The two-seater upholstered benches we associate with cozy couples were initially crafted with another duo in mind: a woman and her dress. Fashionable attire in 18th-century Europe had reached voluminous proportions — panniers (a type of hooped undergarment) were all the rage, creating a wide-hipped silhouette that occasionally required wearers to pass through doors sideways. Not all women wore such full skirts; some historians believe the average woman of modest means owned a mere four dresses with narrower profiles meant for everyday work. But upper-class women with funds to spare on trending styles adopted billowing silhouettes that often caused an exhausting situation: the inability to sit down comfortably (or at all). Ever astute, furniture makers of the period caught on to the need for upsized seats that would allow women with such large gowns a moment of respite during social calls.
As the 1800s rolled around, so did new dress trends. Women began shedding heavy layers of hoops and skirts for a slimmed-down silhouette that suddenly made small settees spacious. The mid-sized seats could now fit a conversation companion; some S-shaped versions were called the “gossip chair.” But when sweethearts began sitting side-by-side, the bench seats were renamed “love seats,” indicative of how courting couples could sit together for a (relatively) private conversation in public. The seat’s new use rocketed it to popularity, with some featuring frames that physically divided young paramours. While the small sofas no longer act as upholstered chaperones, love seats are just as popular today — but mostly because they fit well in small homes and apartments.

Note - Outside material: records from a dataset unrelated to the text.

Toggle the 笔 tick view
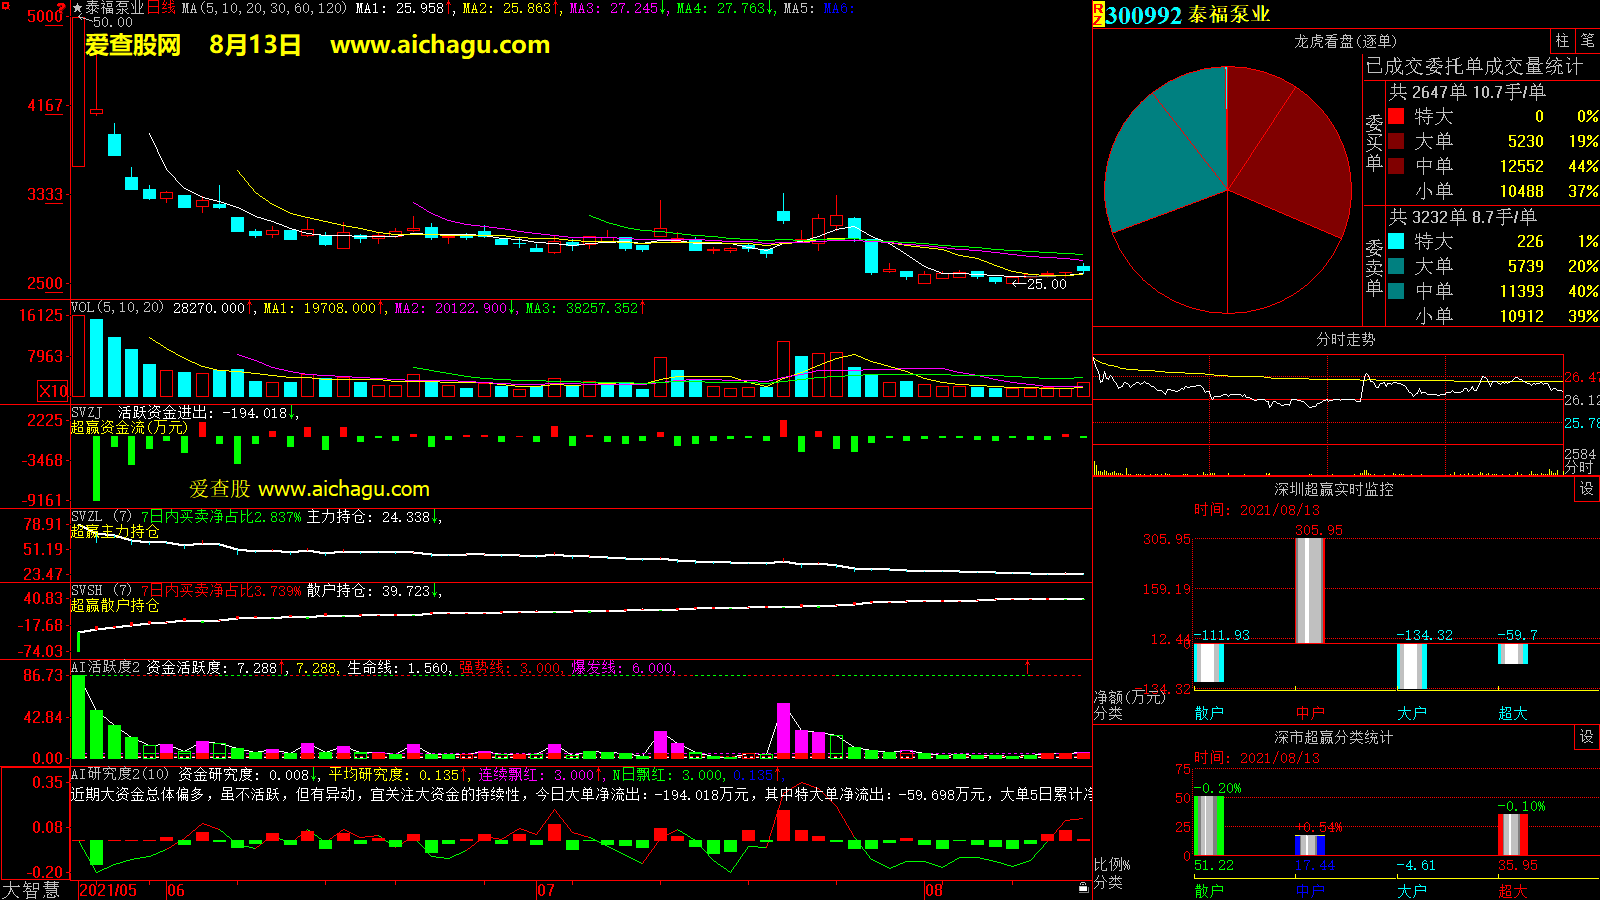Screen dimensions: 1600x900 tap(1587, 41)
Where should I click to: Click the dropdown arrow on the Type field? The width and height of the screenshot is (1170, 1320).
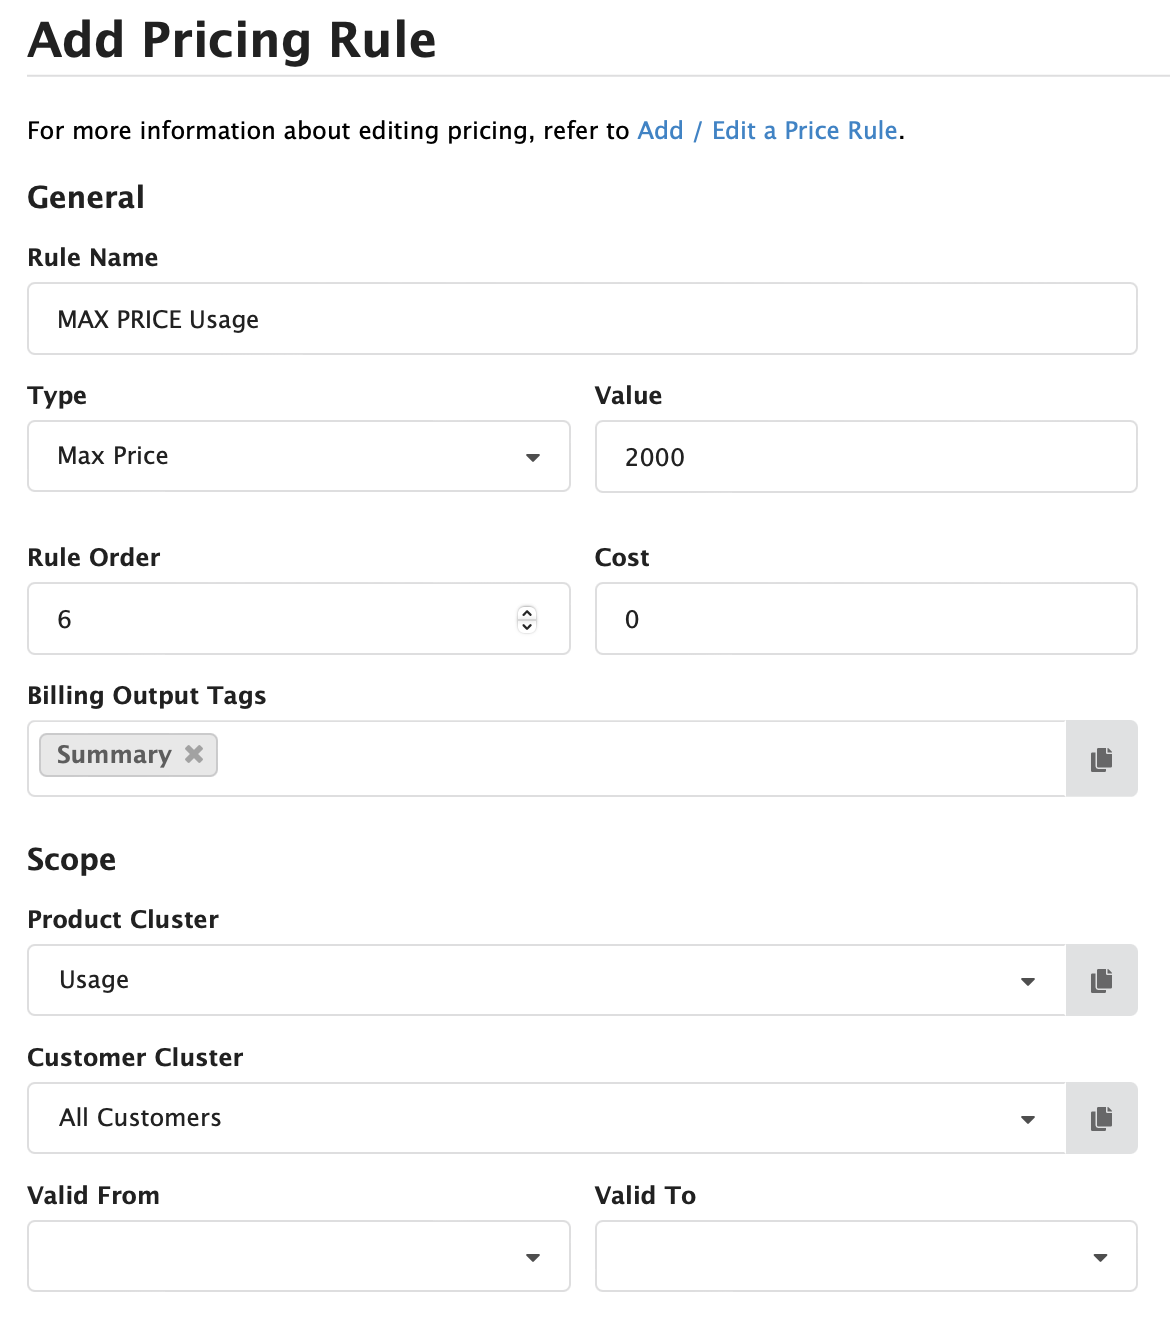point(532,458)
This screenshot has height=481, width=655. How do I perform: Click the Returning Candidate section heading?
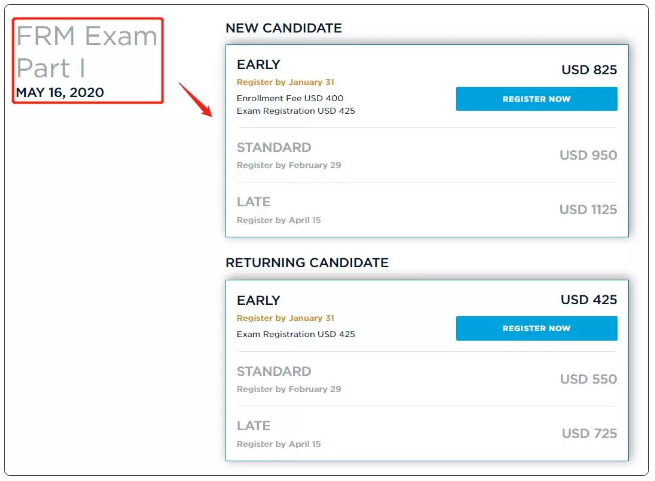[x=306, y=263]
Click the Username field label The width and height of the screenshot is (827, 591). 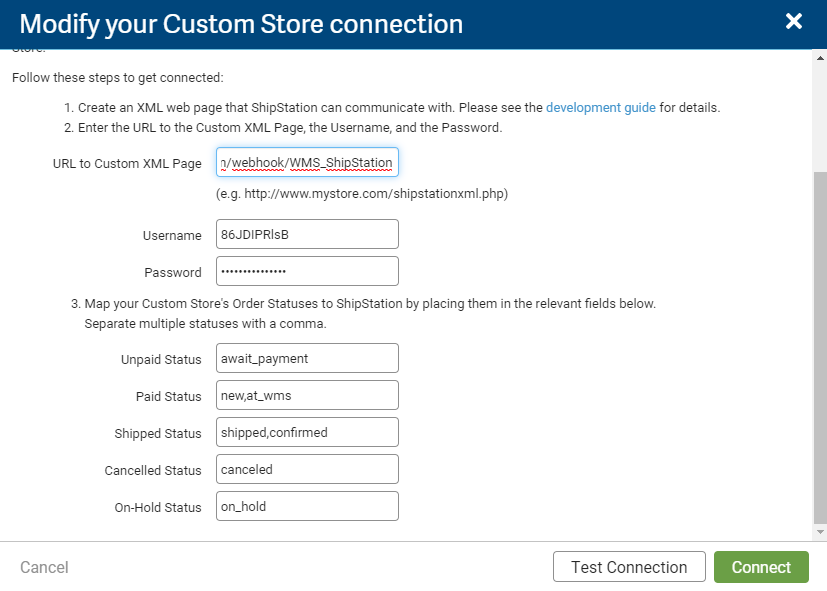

The small computers and phones we carry in our bags and pockets are descendants of the monstrously large supercomputers of the ’60s and ’70s — some of which provided their own seating. Originally designed to process data and crunch numbers at super-fast speeds, supercomputers were known for dominating floor space and budgets. One standout — the Cray-1A — debuted in 1976 and was quickly nicknamed the “world’s most expensive love seat” thanks to its 39-square-foot column shape with surrounding bench seating. Considered the fastest supercomputer in the world until 1982, the Cray-1A came with a hefty price tag: $8 million, plus a monthly operating cost of nearly $100,000.